I wonder who Jesus was looking at when he asked his disciples this question. He’d already asked the easy one, what are the crowds saying. But now, he wanted their own view, their personal understanding of what he was all about. I imagine there was some shuffling feet, the sound of a few cleared throats and a few eyes staring at the ground.
But then, Peter has an answer. “You are the messiah.”
And communities of faith ever since have spent many long hours coming up with studies, statements and creeds that have tried to qualify what that means - as a community. And that’s helpful, but only if we understand that a community is a living thing that’s made up of individuals, each of whom is seeking a relationship with God.
So, who do you say that Jesus is?
If you were to ask me that question, I’d say that my answer has two parts.
First, today - and I say today because I’m alive, like Jesus, and I may grow - today, I say that, for me, Jesus is “God with us,” Emmanuel.

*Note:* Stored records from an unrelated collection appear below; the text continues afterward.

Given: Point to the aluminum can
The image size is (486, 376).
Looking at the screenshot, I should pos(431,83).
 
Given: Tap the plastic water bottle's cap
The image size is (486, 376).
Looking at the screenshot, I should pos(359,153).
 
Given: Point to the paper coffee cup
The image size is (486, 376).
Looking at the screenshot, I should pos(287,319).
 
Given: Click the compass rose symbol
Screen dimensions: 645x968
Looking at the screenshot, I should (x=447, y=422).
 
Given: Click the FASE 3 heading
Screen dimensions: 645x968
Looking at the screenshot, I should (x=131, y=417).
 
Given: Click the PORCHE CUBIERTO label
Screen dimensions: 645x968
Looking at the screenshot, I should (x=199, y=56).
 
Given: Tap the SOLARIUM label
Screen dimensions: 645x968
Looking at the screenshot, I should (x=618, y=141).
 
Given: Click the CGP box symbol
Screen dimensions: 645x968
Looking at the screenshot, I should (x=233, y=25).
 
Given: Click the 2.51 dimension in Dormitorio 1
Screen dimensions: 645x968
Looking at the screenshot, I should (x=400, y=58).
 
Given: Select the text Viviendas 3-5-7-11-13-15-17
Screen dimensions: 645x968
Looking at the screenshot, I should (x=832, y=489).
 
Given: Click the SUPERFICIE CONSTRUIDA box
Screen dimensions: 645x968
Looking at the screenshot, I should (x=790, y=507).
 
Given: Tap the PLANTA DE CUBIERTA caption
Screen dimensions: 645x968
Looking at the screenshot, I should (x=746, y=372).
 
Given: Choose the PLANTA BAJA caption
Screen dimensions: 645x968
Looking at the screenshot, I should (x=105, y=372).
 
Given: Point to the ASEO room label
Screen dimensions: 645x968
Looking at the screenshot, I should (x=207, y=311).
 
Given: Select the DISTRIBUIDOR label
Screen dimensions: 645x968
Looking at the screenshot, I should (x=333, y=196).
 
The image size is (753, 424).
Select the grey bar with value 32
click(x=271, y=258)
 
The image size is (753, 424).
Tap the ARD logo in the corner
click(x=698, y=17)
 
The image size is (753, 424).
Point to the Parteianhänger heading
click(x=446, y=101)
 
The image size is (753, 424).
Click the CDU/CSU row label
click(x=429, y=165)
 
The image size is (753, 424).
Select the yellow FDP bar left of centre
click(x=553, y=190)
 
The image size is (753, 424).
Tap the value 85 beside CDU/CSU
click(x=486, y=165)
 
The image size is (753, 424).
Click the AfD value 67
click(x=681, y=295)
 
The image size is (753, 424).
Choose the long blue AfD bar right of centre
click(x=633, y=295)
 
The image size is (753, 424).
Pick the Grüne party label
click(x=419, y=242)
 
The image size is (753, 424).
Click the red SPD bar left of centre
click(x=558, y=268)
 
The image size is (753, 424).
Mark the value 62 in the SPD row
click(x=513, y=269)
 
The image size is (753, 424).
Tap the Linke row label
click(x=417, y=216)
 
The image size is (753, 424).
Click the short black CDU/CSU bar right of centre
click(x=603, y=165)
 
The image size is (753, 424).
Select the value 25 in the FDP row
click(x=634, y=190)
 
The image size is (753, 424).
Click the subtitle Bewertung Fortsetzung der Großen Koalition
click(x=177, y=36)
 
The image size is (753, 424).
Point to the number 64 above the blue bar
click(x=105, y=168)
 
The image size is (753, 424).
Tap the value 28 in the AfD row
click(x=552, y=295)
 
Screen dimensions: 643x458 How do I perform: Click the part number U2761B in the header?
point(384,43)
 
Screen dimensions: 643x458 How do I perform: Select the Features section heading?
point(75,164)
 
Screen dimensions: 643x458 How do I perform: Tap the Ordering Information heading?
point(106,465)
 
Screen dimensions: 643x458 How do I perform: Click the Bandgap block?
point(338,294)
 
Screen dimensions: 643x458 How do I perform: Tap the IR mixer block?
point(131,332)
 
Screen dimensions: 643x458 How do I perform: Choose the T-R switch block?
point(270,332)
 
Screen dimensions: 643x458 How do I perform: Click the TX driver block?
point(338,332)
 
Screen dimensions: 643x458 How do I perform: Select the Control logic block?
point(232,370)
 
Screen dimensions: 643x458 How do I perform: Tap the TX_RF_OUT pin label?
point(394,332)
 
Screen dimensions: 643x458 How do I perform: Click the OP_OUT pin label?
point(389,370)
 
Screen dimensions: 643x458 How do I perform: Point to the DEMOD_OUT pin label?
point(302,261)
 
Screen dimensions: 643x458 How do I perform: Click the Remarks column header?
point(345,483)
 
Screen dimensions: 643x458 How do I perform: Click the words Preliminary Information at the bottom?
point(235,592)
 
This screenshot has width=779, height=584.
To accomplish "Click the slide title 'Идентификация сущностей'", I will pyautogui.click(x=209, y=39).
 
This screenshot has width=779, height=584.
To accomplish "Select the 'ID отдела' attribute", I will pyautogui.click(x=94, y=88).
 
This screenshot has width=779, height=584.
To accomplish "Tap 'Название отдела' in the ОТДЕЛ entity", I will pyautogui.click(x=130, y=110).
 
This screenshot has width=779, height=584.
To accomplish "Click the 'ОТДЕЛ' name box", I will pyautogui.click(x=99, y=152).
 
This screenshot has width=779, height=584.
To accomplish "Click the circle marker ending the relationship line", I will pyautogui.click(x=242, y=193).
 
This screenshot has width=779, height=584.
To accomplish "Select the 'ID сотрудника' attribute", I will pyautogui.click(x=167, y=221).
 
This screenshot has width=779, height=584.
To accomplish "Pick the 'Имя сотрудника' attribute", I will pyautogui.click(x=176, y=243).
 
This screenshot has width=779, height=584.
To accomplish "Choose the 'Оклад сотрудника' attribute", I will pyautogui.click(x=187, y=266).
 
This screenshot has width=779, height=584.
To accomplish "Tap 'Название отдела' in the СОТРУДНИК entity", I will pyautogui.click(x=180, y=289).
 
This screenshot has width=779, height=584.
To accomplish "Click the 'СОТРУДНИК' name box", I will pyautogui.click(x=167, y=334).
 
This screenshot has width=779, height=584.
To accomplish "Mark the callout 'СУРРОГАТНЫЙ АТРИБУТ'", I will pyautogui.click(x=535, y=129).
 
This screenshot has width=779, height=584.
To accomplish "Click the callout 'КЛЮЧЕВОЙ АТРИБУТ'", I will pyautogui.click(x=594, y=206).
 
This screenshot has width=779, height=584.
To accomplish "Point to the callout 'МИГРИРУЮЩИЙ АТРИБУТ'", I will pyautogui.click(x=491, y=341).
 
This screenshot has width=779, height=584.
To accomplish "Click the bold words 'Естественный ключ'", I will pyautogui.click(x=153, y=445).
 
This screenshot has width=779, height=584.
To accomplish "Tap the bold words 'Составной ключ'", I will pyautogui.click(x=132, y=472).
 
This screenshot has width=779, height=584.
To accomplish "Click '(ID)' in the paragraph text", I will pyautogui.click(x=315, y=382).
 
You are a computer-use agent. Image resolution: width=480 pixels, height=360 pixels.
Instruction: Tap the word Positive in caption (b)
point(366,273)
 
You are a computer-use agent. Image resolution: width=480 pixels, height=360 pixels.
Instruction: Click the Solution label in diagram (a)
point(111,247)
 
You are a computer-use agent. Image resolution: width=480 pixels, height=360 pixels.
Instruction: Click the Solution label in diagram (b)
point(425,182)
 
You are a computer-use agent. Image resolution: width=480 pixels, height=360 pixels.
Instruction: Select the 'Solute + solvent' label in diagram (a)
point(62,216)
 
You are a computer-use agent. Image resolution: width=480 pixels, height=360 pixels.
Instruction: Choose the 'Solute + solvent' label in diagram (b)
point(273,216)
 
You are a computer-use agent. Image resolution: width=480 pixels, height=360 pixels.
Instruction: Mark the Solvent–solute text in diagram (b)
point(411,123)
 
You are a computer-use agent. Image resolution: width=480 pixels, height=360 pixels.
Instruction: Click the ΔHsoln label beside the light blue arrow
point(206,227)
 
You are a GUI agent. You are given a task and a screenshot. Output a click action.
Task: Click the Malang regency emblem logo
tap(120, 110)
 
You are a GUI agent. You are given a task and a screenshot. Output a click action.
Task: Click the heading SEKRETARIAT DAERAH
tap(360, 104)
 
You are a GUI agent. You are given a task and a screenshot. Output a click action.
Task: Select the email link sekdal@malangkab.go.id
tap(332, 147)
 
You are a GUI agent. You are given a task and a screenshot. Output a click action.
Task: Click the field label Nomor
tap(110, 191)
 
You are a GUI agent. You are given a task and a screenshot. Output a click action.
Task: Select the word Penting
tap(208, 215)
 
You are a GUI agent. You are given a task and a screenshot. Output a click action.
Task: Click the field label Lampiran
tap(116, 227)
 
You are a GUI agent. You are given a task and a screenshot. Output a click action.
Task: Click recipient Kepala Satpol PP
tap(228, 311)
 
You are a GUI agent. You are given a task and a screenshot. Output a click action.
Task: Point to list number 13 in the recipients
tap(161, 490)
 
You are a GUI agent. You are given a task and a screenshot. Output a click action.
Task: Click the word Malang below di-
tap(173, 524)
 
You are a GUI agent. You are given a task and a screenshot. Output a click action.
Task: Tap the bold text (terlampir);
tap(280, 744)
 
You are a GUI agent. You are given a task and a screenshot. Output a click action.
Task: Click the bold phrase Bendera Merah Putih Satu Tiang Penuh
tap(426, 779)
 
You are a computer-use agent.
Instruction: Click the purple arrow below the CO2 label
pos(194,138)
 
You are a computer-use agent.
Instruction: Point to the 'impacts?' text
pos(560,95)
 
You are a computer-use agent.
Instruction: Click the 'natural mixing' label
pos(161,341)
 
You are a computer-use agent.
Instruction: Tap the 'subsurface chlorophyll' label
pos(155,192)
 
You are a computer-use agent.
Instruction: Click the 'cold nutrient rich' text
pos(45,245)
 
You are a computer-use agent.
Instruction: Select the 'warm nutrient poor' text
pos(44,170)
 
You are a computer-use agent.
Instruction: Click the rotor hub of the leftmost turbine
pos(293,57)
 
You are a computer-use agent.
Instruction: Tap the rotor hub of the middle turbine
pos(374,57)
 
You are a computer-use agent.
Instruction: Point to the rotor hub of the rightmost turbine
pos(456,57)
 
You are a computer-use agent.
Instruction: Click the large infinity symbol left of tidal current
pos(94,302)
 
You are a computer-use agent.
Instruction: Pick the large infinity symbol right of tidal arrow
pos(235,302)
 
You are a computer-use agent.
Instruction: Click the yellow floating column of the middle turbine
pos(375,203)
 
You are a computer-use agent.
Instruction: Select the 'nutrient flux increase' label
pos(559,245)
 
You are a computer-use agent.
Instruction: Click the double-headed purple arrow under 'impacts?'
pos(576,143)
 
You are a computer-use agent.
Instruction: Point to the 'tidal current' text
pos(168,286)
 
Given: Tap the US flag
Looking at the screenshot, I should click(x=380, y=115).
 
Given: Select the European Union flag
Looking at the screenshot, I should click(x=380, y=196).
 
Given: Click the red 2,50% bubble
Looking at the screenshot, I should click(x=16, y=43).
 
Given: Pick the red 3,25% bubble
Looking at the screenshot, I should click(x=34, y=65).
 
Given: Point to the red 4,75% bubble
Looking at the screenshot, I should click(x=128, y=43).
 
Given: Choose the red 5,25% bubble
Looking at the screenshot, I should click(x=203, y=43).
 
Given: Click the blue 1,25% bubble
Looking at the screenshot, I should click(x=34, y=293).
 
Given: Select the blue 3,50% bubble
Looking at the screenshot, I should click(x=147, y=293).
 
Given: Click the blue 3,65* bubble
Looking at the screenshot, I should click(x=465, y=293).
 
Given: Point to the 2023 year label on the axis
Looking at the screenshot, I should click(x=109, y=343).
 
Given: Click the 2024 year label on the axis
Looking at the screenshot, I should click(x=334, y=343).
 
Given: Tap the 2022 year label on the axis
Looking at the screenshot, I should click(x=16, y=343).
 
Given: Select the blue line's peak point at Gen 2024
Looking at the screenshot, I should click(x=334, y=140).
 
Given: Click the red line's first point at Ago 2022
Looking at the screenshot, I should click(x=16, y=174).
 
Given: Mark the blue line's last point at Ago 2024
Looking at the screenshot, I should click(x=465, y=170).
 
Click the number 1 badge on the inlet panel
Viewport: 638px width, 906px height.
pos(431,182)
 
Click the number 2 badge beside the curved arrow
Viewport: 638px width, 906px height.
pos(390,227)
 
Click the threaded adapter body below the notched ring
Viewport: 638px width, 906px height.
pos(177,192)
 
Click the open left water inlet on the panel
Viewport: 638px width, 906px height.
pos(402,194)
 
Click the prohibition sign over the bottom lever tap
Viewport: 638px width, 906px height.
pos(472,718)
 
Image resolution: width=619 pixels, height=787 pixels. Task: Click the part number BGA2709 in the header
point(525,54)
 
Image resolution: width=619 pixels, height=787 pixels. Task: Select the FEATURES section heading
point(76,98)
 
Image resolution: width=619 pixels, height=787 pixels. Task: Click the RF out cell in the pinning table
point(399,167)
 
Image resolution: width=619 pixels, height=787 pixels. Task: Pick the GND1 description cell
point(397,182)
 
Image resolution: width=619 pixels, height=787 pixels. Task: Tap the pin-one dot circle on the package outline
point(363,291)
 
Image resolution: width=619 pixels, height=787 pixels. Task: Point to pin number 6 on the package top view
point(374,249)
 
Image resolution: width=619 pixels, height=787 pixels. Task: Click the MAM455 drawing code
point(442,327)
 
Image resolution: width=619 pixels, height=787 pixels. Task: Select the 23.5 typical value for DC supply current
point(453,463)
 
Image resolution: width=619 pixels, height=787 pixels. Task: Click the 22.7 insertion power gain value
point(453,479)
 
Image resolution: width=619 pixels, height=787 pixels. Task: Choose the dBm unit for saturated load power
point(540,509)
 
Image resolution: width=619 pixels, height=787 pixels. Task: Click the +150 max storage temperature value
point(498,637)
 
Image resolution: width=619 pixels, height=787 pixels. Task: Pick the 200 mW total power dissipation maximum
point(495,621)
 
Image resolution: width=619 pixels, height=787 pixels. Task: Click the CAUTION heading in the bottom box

I understand that, not in a way that shows us something new or a power that’s remote and unattainable, but in a way that shows us who we truly are and brings us back to our very beginning: we are created in the image of God and of the earth. We, too, are divine and human. Jesus shows us how to live into our divinity and humanity so that we may be wholely, fully, who we truly are.
Jesus reconnects us with God by showing us how God - the life and love of creation - is in each of our hearts. God isn’t just “out there,” but within each of us and we, too, can live that into the world.
I have so much more to say and, more importantly, do to answer that question, but I’m trying to be as succinct as Peter. The fact is, we answer the question in our living as much as in our words, and that can take a lifetime.
Second, I’d say “please tell me who you say Jesus is.” Speak to me from your heart about how you know God, with whatever language is meaningful for you. Show me how you know Jesus, ask questions and share with me a dialogue that allows us to travel together, though we walk our own journeys. Because God is with us and all are made one, not with sameness or uniformity, but in the respect of our diversity and the sharing of it.
So, please, answer the question for yourself, too and, just as good teachers always ask: show your work.